Michel Saint-Gelais affirme que la région n'est pas un bon terreau pour former des gangs de rue. «Sans être racistes, la plupart des citoyens de Saguenay sont des Québécois de race blanche, ils n'ont pas besoin de se créer des groupes pour développer des sentiments d'appartenance», stipule le coordonnateur de travail de rue de Chicoutimi.
Mme Mourani croit plutôt qu'il s'agit d'une question de contexte social. «Les gangs de rue, ce n'est pas une histoire raciale. Les jeunes prennent la couleur du territoire d'où ils proviennent. Par exemple, au Salvador, il y a uniquement des MS13, une organisation terriblement dangereuse et violente. Il n'y pas d'immigration dans ce pays, mais il y a quand même des gangs de rues. Ce n'est pas une question de sentiments d'appartenance, mais de contexte difficile comme la pauvreté et une accessibilité facile aux armes», explique Mme Mourani.

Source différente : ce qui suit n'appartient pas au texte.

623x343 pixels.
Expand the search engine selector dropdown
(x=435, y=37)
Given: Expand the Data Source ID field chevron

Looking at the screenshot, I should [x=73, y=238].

Dans le cas de Saguenay, si des groupes se forment, ils découleront de l'initiative de membres de gangs provenant de l'extérieur. «Bien sûr, ce sont des groupes des grands centres qui seront à la base des gangs de rue qui pourraient se construire ici. Ils formeront des jeunes et repartiront chez eux, pour contrôler les opérations de l'extérieur», spécifie la députée bloquiste d'Ahuntsic.

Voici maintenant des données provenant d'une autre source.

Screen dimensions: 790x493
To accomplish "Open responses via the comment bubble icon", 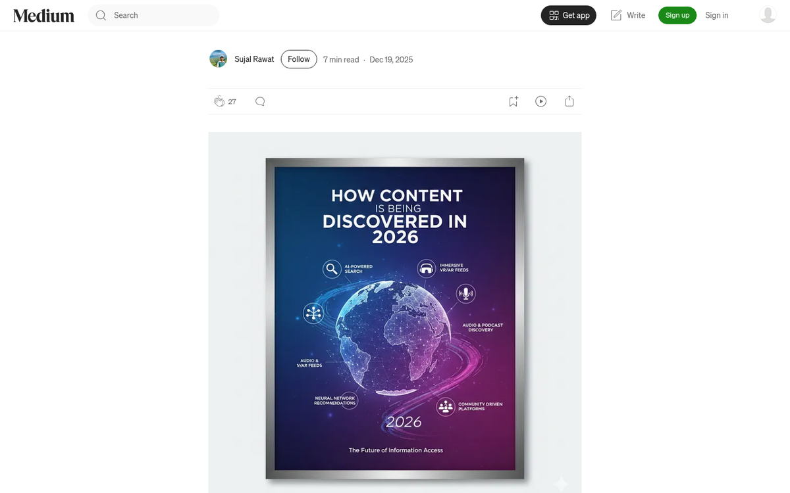I will pyautogui.click(x=260, y=101).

Les groupes qui cherchent à étendre leurs tentacules à Saguenay et dans les régions du Québec sont bien établis, selon Maria Mourani. La dame parle notamment des KrazzBrizz et des C.D.P (Crack Down Posse), du consortium des Crips, et les Bo-gars et les Bad-Boys, de celui des Bloods.
Prévenir au lieu de guérir
Selon la députée bloquiste d'Ahuntsic et auteure des deux livres reliés au phénomène de gangs de rue, La face cachée des gangs de rue et Gangs de rue inc., il faut réagir tout de suite aux tentatives d'incursions des membres de gangs de rue provenant de l'extérieur. «Les gangs parlent beaucoup entre eux. S'ils apprennent qu'il y a un bon filon dans une ville, ils vont tenter d'établir des ''succursales''. C'est ce qui s'est passé à Québec. Les policiers et les citoyens ont marginalisé le phénomène et aujourd'hui, la ville de Québec est minée par ses groupes criminels», explique la dame.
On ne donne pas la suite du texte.